→ How to complete this task: Go through each line of the records below and count those with the word "will"; give only the total.

───

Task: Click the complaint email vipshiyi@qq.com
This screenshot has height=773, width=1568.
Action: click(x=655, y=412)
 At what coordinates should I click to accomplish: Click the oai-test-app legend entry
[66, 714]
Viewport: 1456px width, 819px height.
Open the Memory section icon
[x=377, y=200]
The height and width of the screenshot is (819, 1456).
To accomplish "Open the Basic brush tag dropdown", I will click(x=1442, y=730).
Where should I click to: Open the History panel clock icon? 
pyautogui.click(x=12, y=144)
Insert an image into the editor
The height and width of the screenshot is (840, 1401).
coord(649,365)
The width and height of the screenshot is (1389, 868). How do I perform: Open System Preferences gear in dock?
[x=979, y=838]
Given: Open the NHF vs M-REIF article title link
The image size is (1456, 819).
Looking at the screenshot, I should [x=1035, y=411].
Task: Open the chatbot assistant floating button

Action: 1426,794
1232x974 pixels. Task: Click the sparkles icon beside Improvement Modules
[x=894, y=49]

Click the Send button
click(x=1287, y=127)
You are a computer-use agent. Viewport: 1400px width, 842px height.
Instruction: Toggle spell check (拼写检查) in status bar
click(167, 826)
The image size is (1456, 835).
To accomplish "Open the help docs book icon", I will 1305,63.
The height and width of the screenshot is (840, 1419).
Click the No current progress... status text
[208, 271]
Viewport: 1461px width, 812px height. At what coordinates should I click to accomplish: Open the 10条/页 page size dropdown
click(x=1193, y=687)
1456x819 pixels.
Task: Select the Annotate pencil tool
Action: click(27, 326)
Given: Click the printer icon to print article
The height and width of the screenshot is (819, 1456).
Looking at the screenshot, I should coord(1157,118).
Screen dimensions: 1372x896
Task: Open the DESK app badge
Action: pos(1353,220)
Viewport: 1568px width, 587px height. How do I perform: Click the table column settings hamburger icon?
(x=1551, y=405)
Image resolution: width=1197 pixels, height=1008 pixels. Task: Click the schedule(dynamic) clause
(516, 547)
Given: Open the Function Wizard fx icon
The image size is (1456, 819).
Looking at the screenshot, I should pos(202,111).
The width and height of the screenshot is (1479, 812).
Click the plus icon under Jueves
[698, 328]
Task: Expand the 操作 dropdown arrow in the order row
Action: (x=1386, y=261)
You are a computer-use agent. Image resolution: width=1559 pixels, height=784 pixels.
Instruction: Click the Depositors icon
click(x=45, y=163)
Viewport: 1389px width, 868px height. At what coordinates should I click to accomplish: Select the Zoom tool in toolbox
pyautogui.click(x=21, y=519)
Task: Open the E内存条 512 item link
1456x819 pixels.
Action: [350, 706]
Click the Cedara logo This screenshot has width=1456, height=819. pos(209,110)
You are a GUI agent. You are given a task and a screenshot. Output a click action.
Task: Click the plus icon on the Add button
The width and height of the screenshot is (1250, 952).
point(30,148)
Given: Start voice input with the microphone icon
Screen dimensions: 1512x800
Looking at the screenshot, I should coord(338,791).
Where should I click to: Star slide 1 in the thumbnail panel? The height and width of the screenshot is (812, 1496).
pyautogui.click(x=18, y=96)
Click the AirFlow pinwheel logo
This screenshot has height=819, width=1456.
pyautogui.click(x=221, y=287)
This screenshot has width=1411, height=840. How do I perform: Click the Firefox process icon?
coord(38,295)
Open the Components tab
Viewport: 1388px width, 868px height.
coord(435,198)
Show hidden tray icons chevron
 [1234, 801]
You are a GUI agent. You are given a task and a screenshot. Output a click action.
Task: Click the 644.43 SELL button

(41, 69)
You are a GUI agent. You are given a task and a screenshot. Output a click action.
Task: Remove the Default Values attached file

───

→ Exercise response: 2